Say we've seen a few houses sell recently, with the following characteristics (features) and prices (label):
import numpy as np
import pandas as pd
from sklearn.linear_model import LinearRegression
train = pd.DataFrame([[2,1,1985,196.55],
[3,1,1998,260.56],
[4,3,2005,334.55],
[4,2,2020,349.6]],
columns=["beds", "baths", "year", "price"])
train
Can we fit a LinearRegression model to the above, then use it to predict prices for the following three houses that haven't sold yet?
live = pd.DataFrame([[2,2,1999],
[5,1,1950],
[3,4,2000]],
columns=["beds", "baths", "year"])
live
lr = LinearRegression()
lr.fit(train[["beds", "baths", "year"]], train["price"])
lr.predict(live)
The above tells us that the model thinks the three houses will sell for \$229.93K, \\$265K, and \$293.9K, respectively. Underlying this prediction was a dot product based on some arrays calculated during fitting.
c = lr.coef_
c
b = lr.intercept_
b
Let's pull the features from the first row of the live data into an array too.

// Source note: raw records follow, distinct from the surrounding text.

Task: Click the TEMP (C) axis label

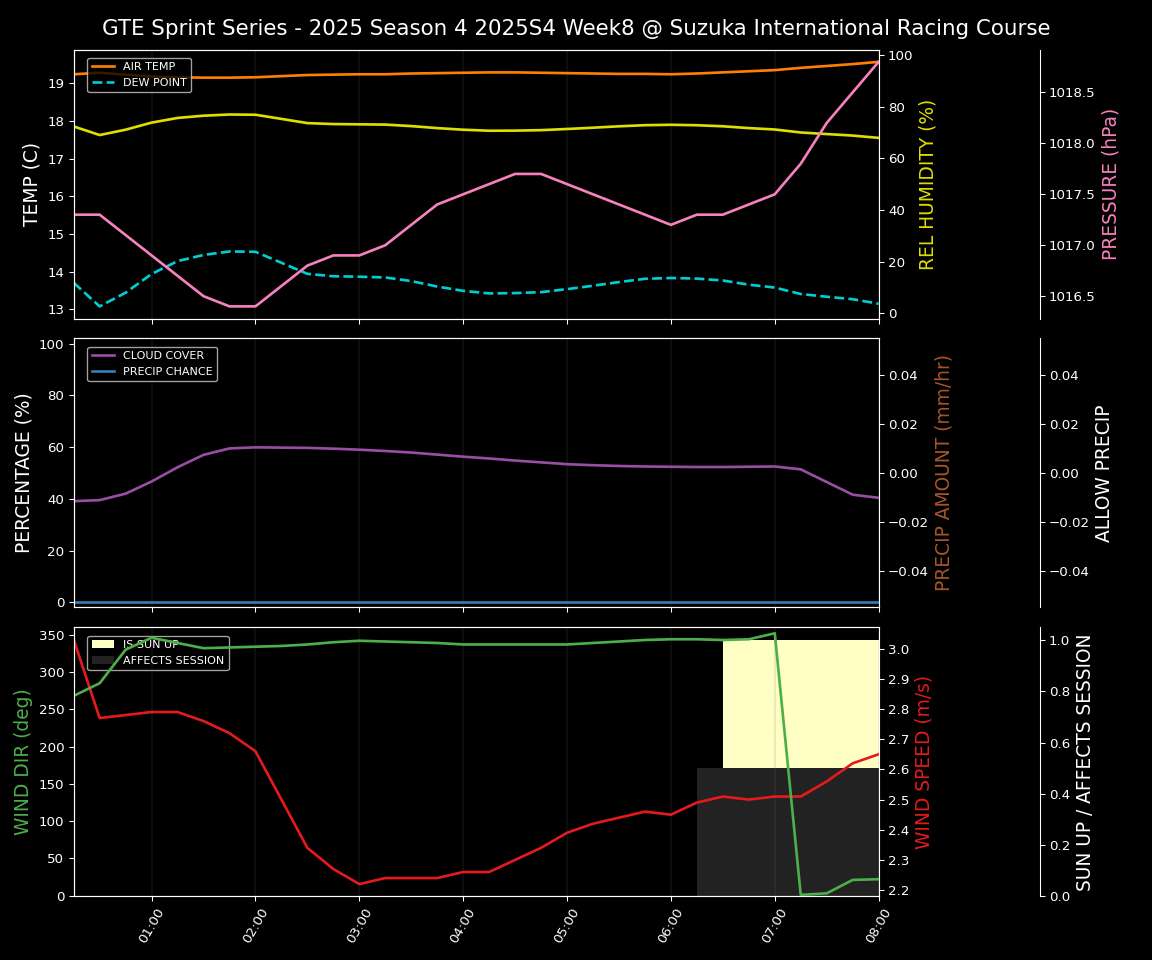Action: (x=32, y=184)
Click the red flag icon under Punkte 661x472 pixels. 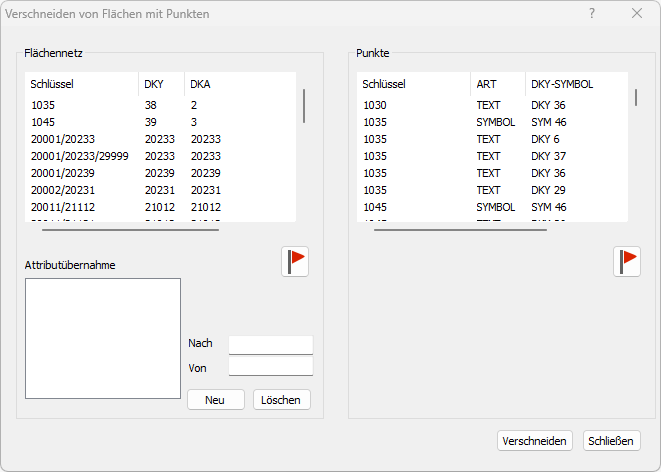pos(627,261)
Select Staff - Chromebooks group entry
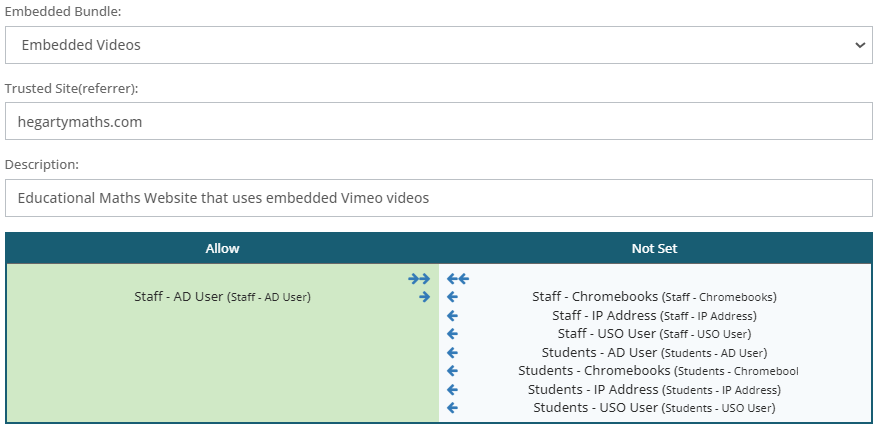The height and width of the screenshot is (431, 879). click(x=654, y=297)
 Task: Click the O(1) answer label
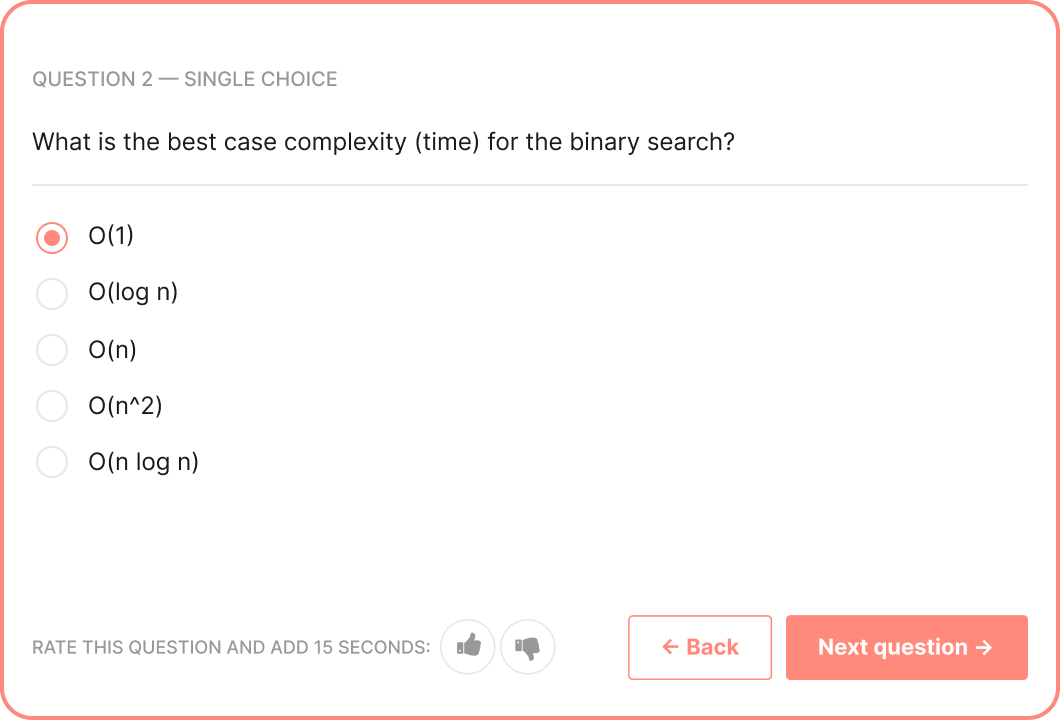[111, 236]
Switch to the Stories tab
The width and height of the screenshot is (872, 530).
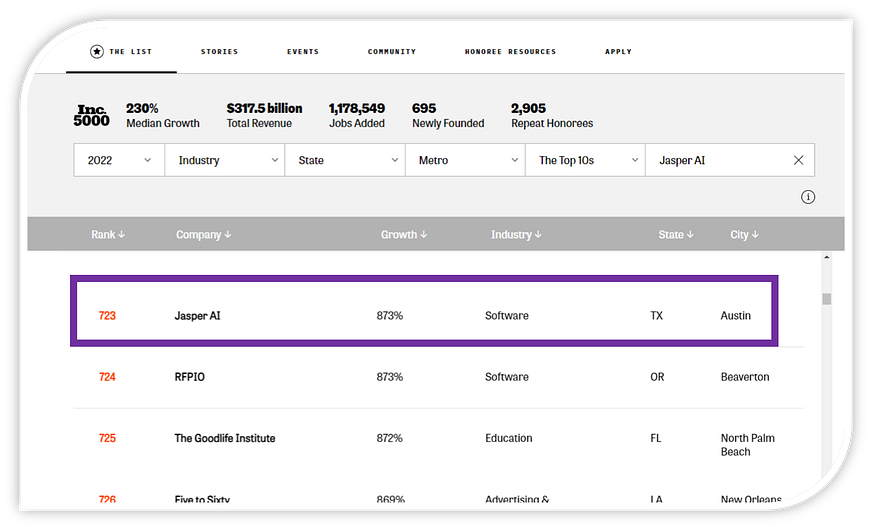tap(219, 52)
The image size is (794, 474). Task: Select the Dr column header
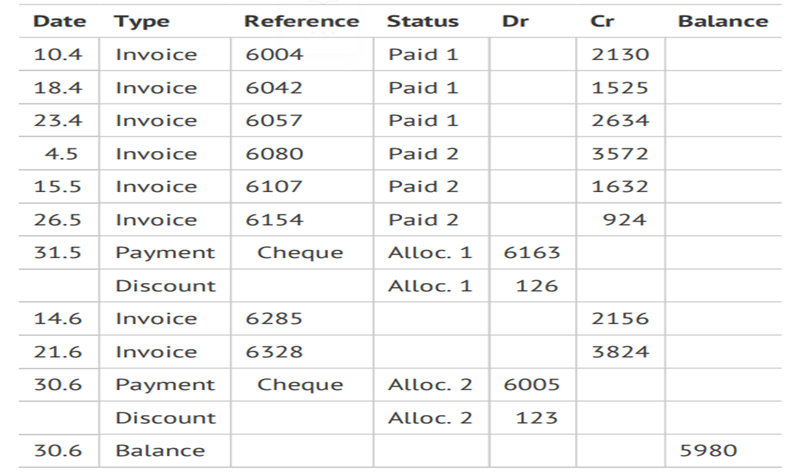click(x=516, y=21)
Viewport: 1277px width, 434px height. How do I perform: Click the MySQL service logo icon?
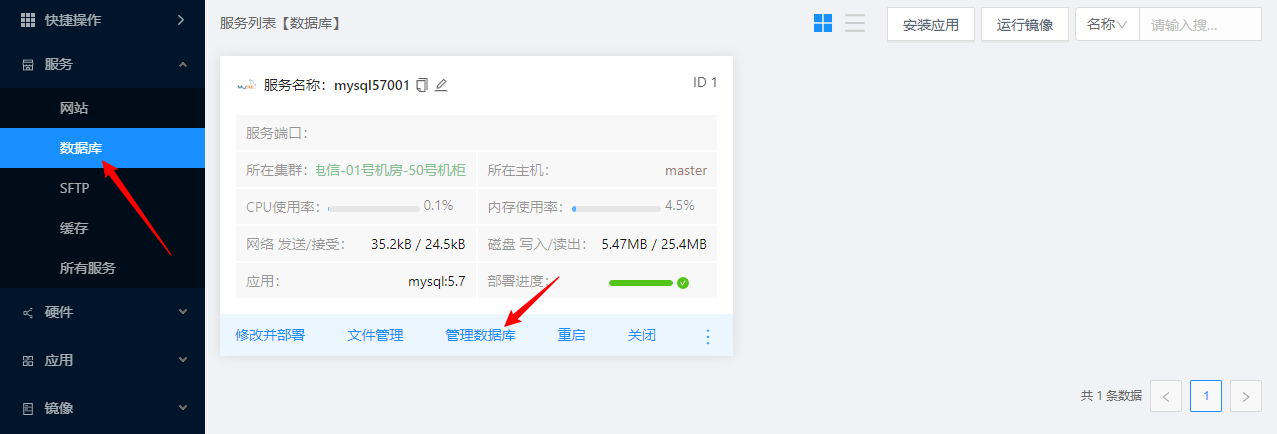(246, 86)
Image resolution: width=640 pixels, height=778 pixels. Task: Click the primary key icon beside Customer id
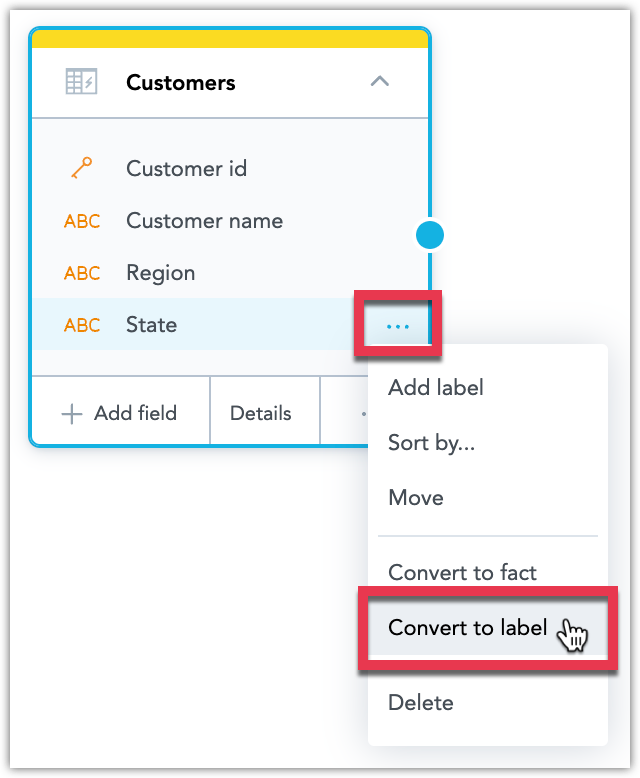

house = live.iloc[0].values
house
The array we pulled from lr
is called coef_ because those numbers are meant to be coefficients on the features for each house.
c[0]*house[0] + c[1]*house[1]+ c[2]*house[2] + b
That was the same amount predicted by lr.predict
for the first house! Better, if we put our houses in the right shape, we can simplify the expression to a dot product.

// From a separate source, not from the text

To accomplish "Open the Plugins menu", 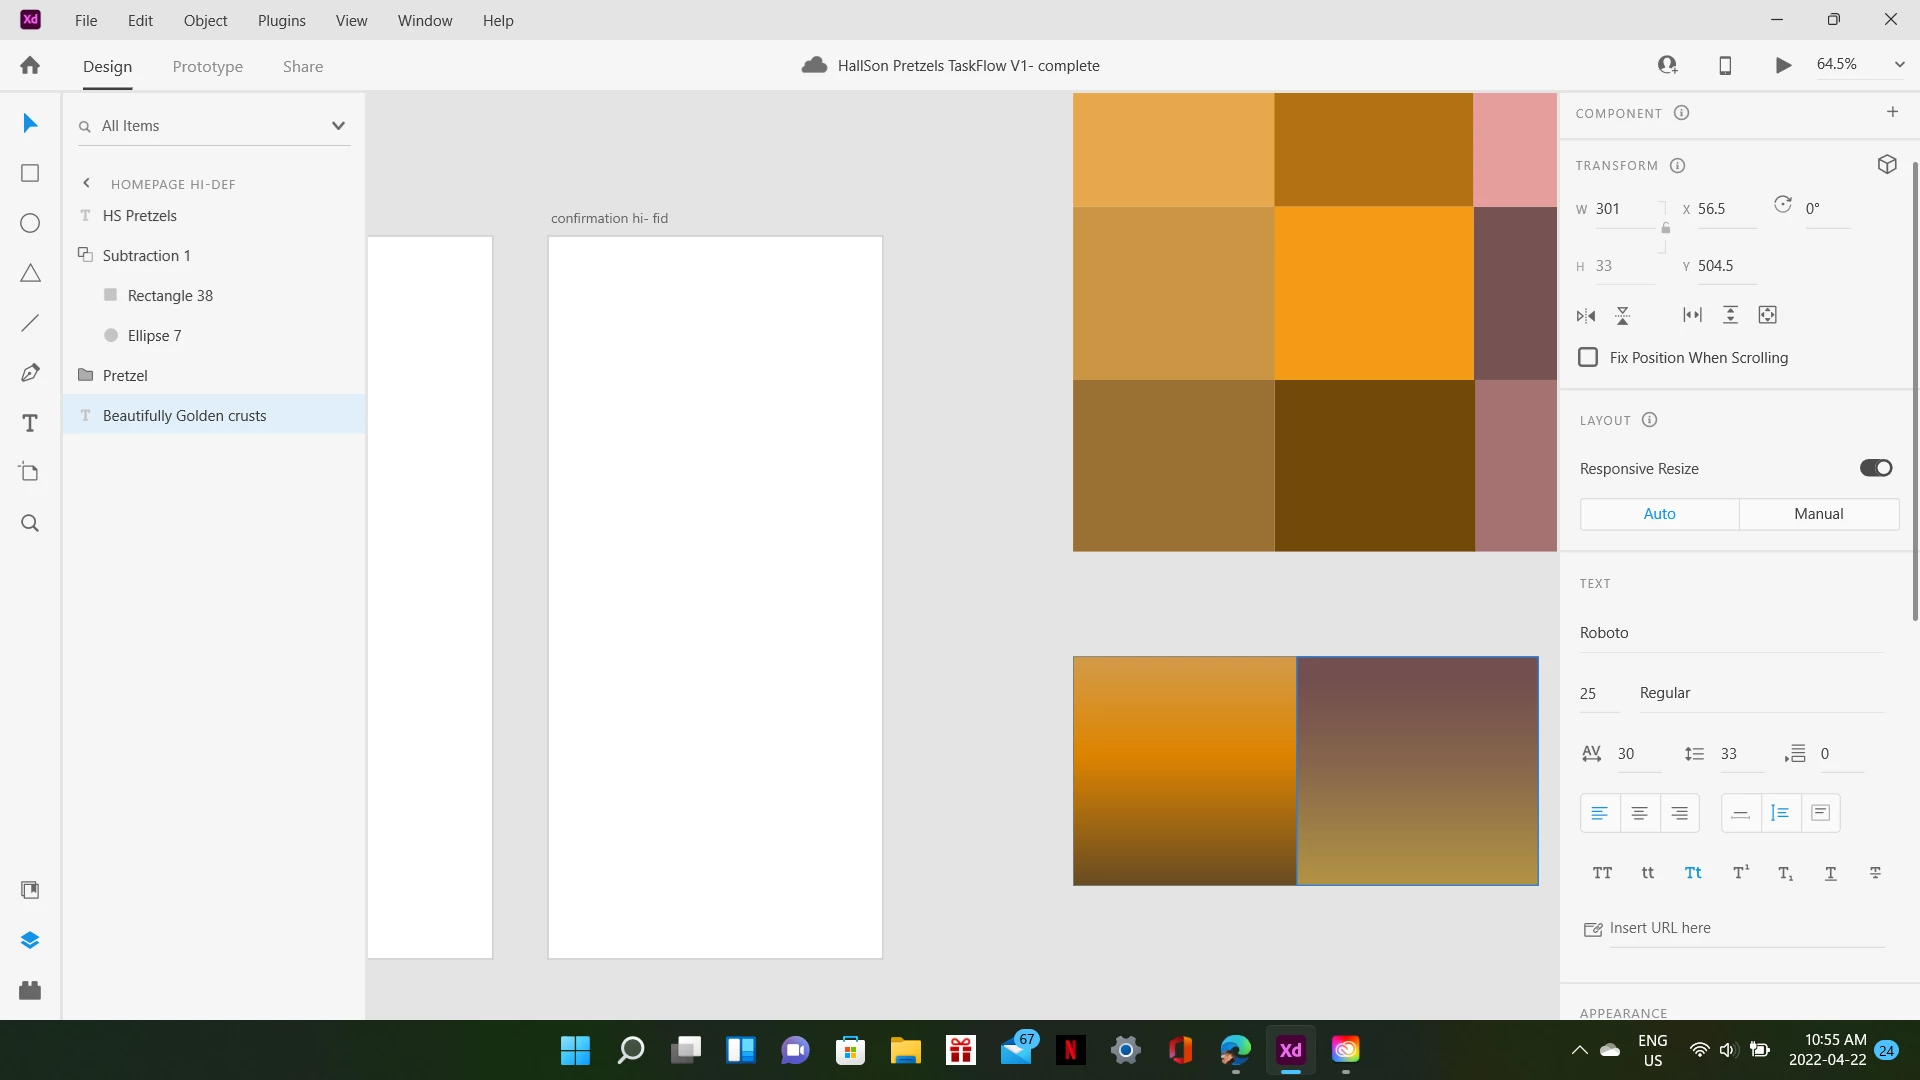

house = house.reshape(1,-1)
c = c.reshape(-1,1)
np.dot(house, c) + b
Same thing as before! Or using the @
operator, which is a shorthand for np.dot
:
house @ c + b
We've seen how to do row @ col
. If we do matrix @ col
, you can think of it as looping over each row in matrix, computing the dot product of each row with col, then stacking the results in the output. This means we can do all the predictions at once!
live.values
live.values @ c + b
Recall that these are the same values that LinearRegression predicted earlier -- it's just using the dot product internally:
lr.predict(live)
Ok, how did fit
determine what values to use in coef_
and intercept_
? Let's think about how we could use X and y values extracted from our training data:
X = train.values[:, :-1]
X
y = train.values[:, -1:]
y
We know that for predictions, LinearAlgebra wants to use this:
X @ coef_ + intercept_ = y
coef_
is a vector and intercept_
is a single number; we can eliminate intercept_
as a separate variable if we add an entry to coef_
and add a column of ones to X.
X = np.concatenate((train.values[:, :-1], np.ones((len(train), 1))), axis=1)
X
This gives us this simple equation:
X @ coef_ = y
We know X
and y
(from the train
DataFrame) -- can we use those to solve for coef_
? If the dot product were a regular multiplication, we would divide both sides by X, but that's not valid for matrices and the dot product. Solving is a little trickier, but fortunately numpy can do it for us:
# Solve's for c in X@c=y, given X and y as arguments
c = np.linalg.solve(X, y)
list(c.reshape(-1))
That contains the same coefficients and intercept that LinearRegression.fit
found earlier:
print(list(lr.coef_), lr.intercept_)
How does np.linalg.solve
work? It is solving a system of N equations and N variables. It turns out it is possible to convert a table to such an algebra problem, converting each row to an equation and each column to a variable.
Of course, this means it only works for square tables (same number of rows and columns), such as the sub-table of train
that contains features, if we were to add a column of ones:
train[["beds", "baths", "year"]]
One implication is that np.linalg.solve
won't work for us if there are M rows and N columns, where M > N. This would be solving a system of M equations with only N variables. It is rarely possible to solve for correct solutions in such cases. In the near future, however, we'll learn how to solve for good solutions ("good" remains to be defined) for systems of M equations and N variables. Of course, most of the tables you've worked with probably have more rows than columns, so this is a very important problem.